Requirement: Only the lines from the one containing "Presse (771, 209)" through the last line of the entries are wanted. Transcribe them exactly.

Segment Start: Data for this exercise

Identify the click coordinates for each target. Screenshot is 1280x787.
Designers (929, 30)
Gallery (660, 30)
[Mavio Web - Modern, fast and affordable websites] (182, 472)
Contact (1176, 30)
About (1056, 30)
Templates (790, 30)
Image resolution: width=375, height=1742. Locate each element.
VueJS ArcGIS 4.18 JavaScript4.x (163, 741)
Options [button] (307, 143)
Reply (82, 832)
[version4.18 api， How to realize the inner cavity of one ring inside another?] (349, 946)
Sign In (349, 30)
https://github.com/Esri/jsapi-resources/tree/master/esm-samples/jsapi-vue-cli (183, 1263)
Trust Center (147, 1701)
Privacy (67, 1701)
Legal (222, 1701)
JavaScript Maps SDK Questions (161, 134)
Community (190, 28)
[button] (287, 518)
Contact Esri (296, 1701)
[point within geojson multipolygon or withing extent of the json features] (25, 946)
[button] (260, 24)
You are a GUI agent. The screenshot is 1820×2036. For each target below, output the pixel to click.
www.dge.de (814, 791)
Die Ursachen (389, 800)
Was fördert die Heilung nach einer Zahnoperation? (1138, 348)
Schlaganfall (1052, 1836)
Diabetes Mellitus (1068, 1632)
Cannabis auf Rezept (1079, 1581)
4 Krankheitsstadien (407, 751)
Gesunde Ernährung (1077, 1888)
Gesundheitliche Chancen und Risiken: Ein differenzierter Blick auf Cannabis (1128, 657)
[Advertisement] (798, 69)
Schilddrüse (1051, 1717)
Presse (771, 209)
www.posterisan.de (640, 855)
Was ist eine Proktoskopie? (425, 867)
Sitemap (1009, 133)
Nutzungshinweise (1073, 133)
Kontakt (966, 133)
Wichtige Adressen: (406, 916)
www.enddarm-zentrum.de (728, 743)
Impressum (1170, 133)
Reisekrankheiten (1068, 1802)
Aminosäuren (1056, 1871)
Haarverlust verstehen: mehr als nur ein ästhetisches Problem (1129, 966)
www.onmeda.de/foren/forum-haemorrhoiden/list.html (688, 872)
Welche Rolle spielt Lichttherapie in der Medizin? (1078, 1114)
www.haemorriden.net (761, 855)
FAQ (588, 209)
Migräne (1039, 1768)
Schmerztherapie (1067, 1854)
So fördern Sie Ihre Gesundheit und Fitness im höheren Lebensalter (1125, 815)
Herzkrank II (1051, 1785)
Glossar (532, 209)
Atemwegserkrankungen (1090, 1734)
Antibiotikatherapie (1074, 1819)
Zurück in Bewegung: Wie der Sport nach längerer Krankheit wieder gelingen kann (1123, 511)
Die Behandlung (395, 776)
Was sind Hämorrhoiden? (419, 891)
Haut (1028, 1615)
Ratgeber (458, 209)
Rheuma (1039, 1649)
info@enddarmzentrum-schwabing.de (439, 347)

Segment End: Data for this exercise

Written solution:
Presse (771, 209)
www.posterisan.de (640, 855)
Was ist eine Proktoskopie? (425, 867)
Sitemap (1009, 133)
Nutzungshinweise (1073, 133)
Kontakt (966, 133)
Wichtige Adressen: (406, 916)
www.enddarm-zentrum.de (728, 743)
Impressum (1170, 133)
Reisekrankheiten (1068, 1802)
Aminosäuren (1056, 1871)
Haarverlust verstehen: mehr als nur ein ästhetisches Problem (1129, 966)
www.onmeda.de/foren/forum-haemorrhoiden/list.html (688, 872)
Welche Rolle spielt Lichttherapie in der Medizin? (1078, 1114)
www.haemorriden.net (761, 855)
FAQ (588, 209)
Migräne (1039, 1768)
Schmerztherapie (1067, 1854)
So fördern Sie Ihre Gesundheit und Fitness im höheren Lebensalter (1125, 815)
Herzkrank II (1051, 1785)
Glossar (532, 209)
Atemwegserkrankungen (1090, 1734)
Antibiotikatherapie (1074, 1819)
Zurück in Bewegung: Wie der Sport nach längerer Krankheit wieder gelingen kann (1123, 511)
Die Behandlung (395, 776)
Was sind Hämorrhoiden? (419, 891)
Haut (1028, 1615)
Ratgeber (458, 209)
Rheuma (1039, 1649)
info@enddarmzentrum-schwabing.de (439, 347)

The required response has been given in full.